Clarity – To be useful, a theory must be clearly understood. Each concept in a theory must be given a theoretical definition that precisely describes how the concept is being used by the theorist. As can become obvious in usual communication, some words have different meanings to different people; this must be avoided in a theory. Concepts in a theory are related to each other through relational propositions. These too must be clearly stated. A very clear theory often could be diagrammed to show the relationships between concepts. The theory must also be consistent or congruent with the paradigm from which it arises. There should be a clear-cut, logical flow.
Simplicity – As well as being clear, a theory should be relatively simple. If a theory is too complex, it invites too many interacting factors, and the relationships between concepts become blurred. One theory cannot provide all the answers to all of the world’s problems, so useful theories are somewhat specific. Even if a theory is broad and has far reaching implications, it should be able to be described in fairly simple terms. A theory should be “clean,” it should be “tight.”
Generality – A good theory should be applicable broadly. It should not be too limited by time or situation. Take for example a simple, fictional, theoretical statement that “caring, when shown by a nurse, will enhance healing.” This theory could be evident in many different situations. It is not limited by the health problem the client has.
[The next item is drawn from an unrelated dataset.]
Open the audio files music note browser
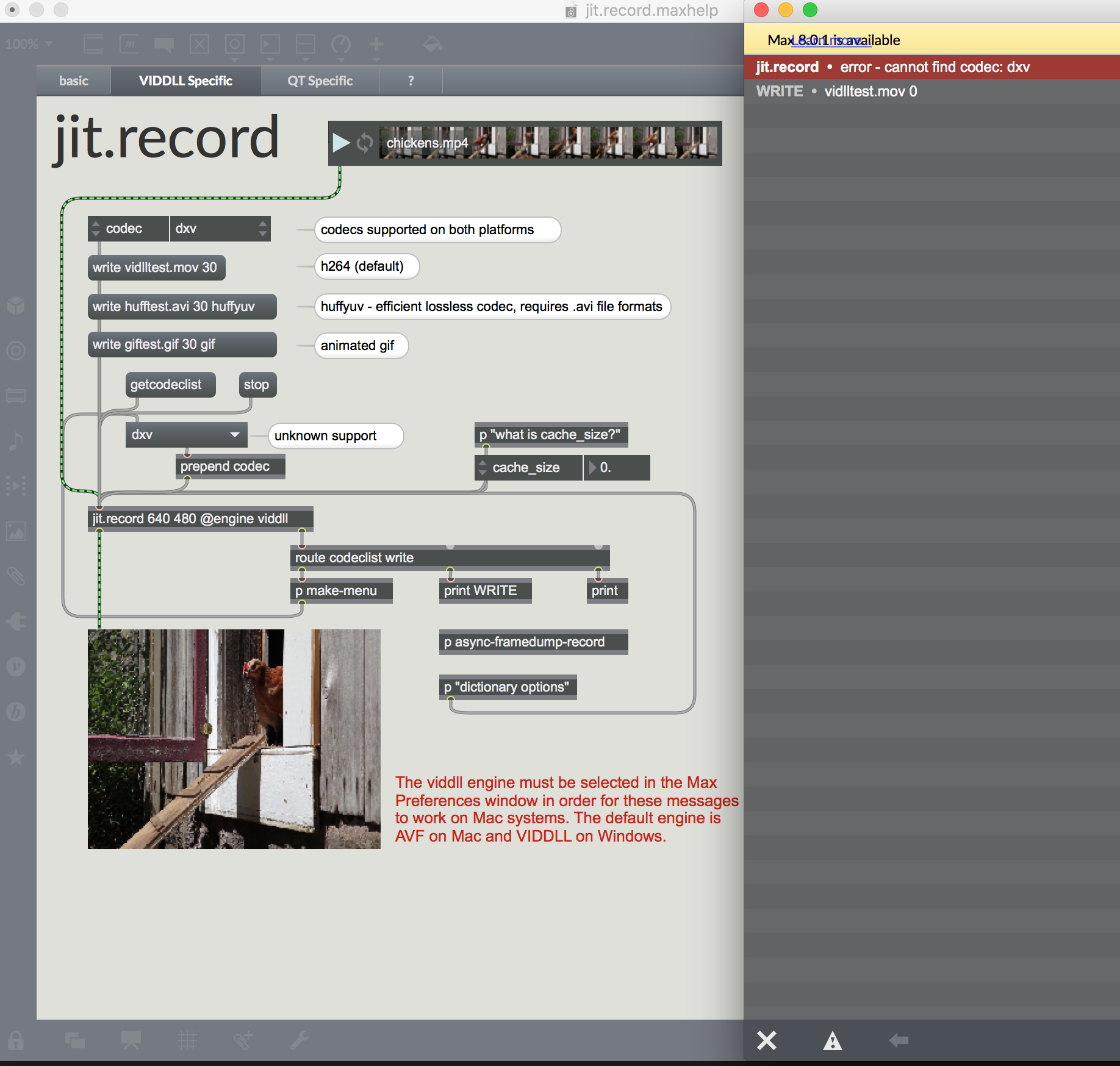The height and width of the screenshot is (1066, 1120). (16, 440)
It is clearly stated, simple, and can be generalized broadly.
Empirical precision – Earlier in this lesson, the need to test theory through research was broached. The criteria that a good theory should be testable addresses that need. To be considered valid, a theory must have research that supports its premises. To be testable, the concepts in the theory must be measurable. In the above example, the two concepts of caring and healing, though abstract, could be operationally defined and indirectly tested. Let’s take another example however. Suppose there was a theoretical statement that said, “empowerment is good.” This statement could not be empirically tested; the concept good is a moral judgment and is too value laden to be measured empirically. There are many cultures that would not value empowerment.
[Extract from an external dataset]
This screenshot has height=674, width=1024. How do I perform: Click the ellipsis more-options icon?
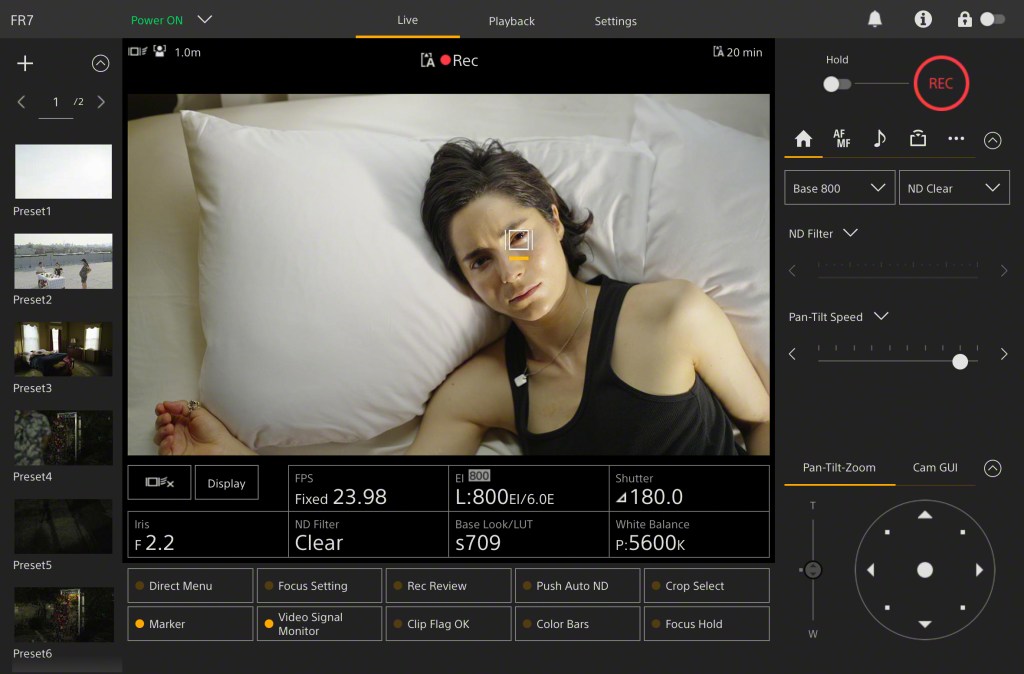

Derivable consequences – This last criterion gets at the importance of the theory. It answers whether the theory should be adopted. It is well accepted that clinical practice should be based on research and theory. So each theory must be examined to see if it will lead to positive changes in practice. Chinn and Kramer (1998) go further to implore nurses to think about the social, political and environmental consequences of a theory as well. If a theory is not socially responsible, it may not be valuable for nursing.
This framework is a useful guide to analyze nursing theory. It will be used with individual theories in future lessons.